▸ **Exercise details**: Line by line, copy out the data below exactly.

▸ **Data under study**:
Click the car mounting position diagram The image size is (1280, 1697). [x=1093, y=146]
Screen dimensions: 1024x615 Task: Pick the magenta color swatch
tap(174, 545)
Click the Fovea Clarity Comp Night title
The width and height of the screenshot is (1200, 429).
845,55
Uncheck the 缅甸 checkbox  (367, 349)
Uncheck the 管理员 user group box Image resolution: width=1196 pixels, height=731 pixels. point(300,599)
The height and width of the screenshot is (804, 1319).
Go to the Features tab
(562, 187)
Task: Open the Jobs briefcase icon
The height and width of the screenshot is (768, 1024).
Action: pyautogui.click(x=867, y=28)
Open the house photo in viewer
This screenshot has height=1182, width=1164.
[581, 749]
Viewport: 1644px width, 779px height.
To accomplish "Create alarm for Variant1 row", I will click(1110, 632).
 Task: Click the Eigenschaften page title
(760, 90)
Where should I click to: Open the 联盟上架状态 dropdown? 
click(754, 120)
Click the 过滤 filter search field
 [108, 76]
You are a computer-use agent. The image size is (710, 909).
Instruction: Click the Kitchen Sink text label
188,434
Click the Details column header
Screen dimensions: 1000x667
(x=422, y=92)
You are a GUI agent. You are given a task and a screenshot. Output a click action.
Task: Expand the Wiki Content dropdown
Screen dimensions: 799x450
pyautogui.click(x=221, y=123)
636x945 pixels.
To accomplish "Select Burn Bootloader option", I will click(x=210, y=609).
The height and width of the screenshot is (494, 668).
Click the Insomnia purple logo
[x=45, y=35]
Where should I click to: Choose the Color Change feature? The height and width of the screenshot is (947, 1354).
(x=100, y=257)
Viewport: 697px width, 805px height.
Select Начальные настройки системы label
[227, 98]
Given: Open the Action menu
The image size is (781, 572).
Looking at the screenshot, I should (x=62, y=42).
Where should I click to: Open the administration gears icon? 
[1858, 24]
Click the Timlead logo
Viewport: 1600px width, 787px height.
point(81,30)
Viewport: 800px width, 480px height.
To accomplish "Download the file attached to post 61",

▸ **Written solution**:
Click the car mounting position diagram The image size is (1280, 1697). [x=1093, y=146]
Screen dimensions: 1024x615 Task: Pick the magenta color swatch
tap(174, 545)
Click the Fovea Clarity Comp Night title
The width and height of the screenshot is (1200, 429).
845,55
Uncheck the 缅甸 checkbox  (367, 349)
Uncheck the 管理员 user group box Image resolution: width=1196 pixels, height=731 pixels. point(300,599)
The height and width of the screenshot is (804, 1319).
Go to the Features tab
(562, 187)
Task: Open the Jobs briefcase icon
The height and width of the screenshot is (768, 1024).
Action: pyautogui.click(x=867, y=28)
Open the house photo in viewer
This screenshot has height=1182, width=1164.
[581, 749]
Viewport: 1644px width, 779px height.
To accomplish "Create alarm for Variant1 row", I will click(1110, 632).
 Task: Click the Eigenschaften page title
(760, 90)
Where should I click to: Open the 联盟上架状态 dropdown? 
click(754, 120)
Click the 过滤 filter search field
 [108, 76]
You are a computer-use agent. The image size is (710, 909).
Instruction: Click the Kitchen Sink text label
188,434
Click the Details column header
Screen dimensions: 1000x667
(x=422, y=92)
You are a GUI agent. You are given a task and a screenshot. Output a click action.
Task: Expand the Wiki Content dropdown
Screen dimensions: 799x450
pyautogui.click(x=221, y=123)
636x945 pixels.
To accomplish "Select Burn Bootloader option", I will click(x=210, y=609).
The height and width of the screenshot is (494, 668).
Click the Insomnia purple logo
[x=45, y=35]
Where should I click to: Choose the Color Change feature? The height and width of the screenshot is (947, 1354).
(x=100, y=257)
Viewport: 697px width, 805px height.
Select Начальные настройки системы label
[227, 98]
Given: Open the Action menu
The image size is (781, 572).
Looking at the screenshot, I should (x=62, y=42).
Where should I click to: Open the administration gears icon? 
[1858, 24]
Click the Timlead logo
Viewport: 1600px width, 787px height.
point(81,30)
Viewport: 800px width, 480px height.
To accomplish "Download the file attached to post 61",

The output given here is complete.